Hi Camunda team and community,
This is a follow-up to my earlier thread:
In that discussion, team recommended an event‑driven architecture using User Task Listeners + a custom database layer for implementing a custom tasklist with complex sorting/searching over process variables. We have now implemented that approach and it works functionally, but under load we are seeing slowness and intermittent errors on user-task related operations.
I’d appreciate expert guidance on how to tune and troubleshoot this.
-
Current setup (recap):
• Camunda version: 8.8, self-managed (headless)
• Architecture:
• We use User Task Listeners to receive user task lifecycle events.
• A Node.js worker processes these listener jobs and writes user task data + selected process variables into our own database.
• Our custom tasklist frontend reads exclusively from this local database to:
• show lists of tasks,
• sort by business priority and other process variables,
• perform multi-field search.
• User operations (write-side):
• When a user assigns or completes a task in our UI, we call the Orchestration Cluster REST APIs:
• POST /user-tasks/{userTaskKey}/assignment
• POST /user-tasks/{userTaskKey}/completion
• These operations, in turn, trigger the user task listeners we’re consuming.
• Load characteristics (approximate):
• ~3,000+ active user tasks at any time
• ~30+ concurrent users in the custom tasklist
• We aim for sub-second perceived latency for assign/complete operations. -
Problem 1 – Slowness and DEADLINE_EXCEEDED / HTTP 504 on assign/complete:
Under higher load, when users assign or complete tasks via the Orchestration APIs, we sometimes observe:
• HTTP status: 504
• Error body:
• title: “DEADLINE_EXCEEDED”
• status: 504
• detail: “Expected to handle request, but request timed out between gateway and broker”
Initially, this was happening often enough to be noticeable in the UI.
Configuration change we tried:
• In our listener worker we had configured maxParallelJobs to 30.
• We increased maxParallelJobs from 30 to 100.
Effect:
• After increasing maxParallelJobs we no longer see the DEADLINE_EXCEEDED errors.
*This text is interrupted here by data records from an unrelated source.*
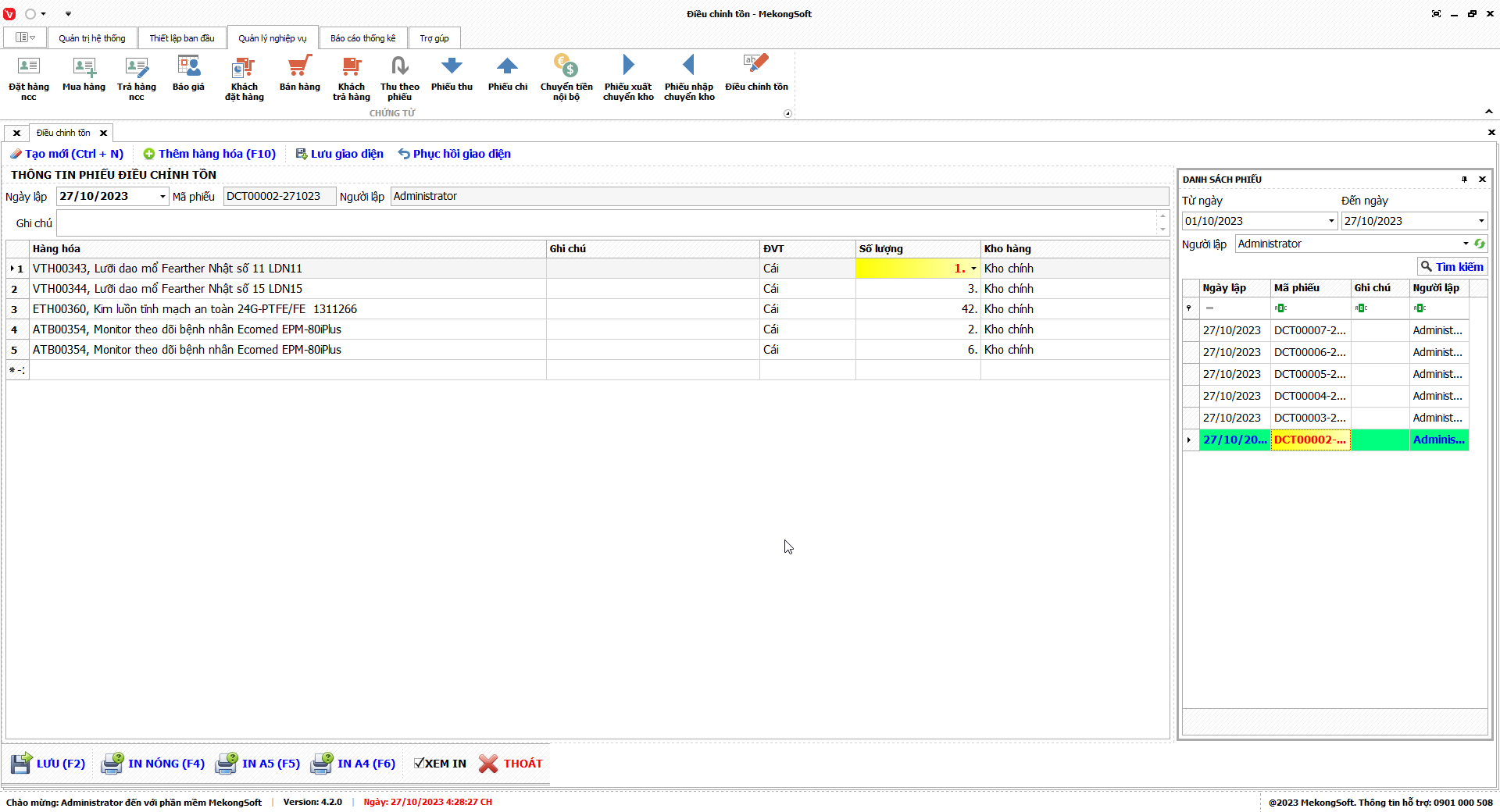
Task: Open the Báo giá function
Action: tap(188, 75)
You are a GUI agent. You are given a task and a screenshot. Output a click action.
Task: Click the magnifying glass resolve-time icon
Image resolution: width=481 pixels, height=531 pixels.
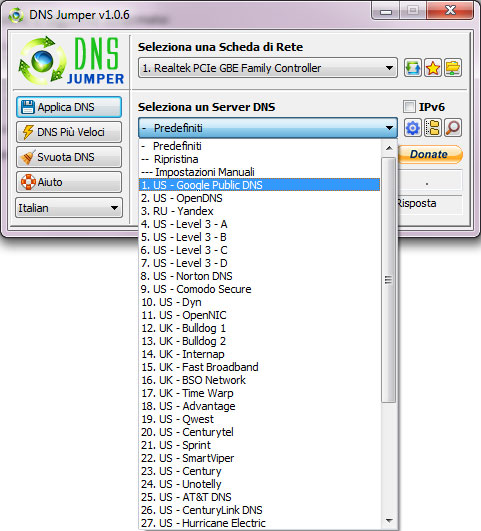tap(453, 128)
• However, we still observe slowness in some user task operations:
• Assignment or completion sometimes takes significantly longer than expected.
It’s not clear to us whether we have now simply shifted the bottleneck or whether our current concurrency settings are sub-optimal.
- Problem 2 – “Listener failed: INVALID_ARGUMENT” with no further details:
More recently, after tuning maxParallelJobs, we began to sometimes see errors of the form:
• Message: Listener failed: INVALID_ARGUMENT
• There is no additional detail returned with this error.
• Retrying the same user task operation (assign/complete) does not help – it fails again. (retry from operate works)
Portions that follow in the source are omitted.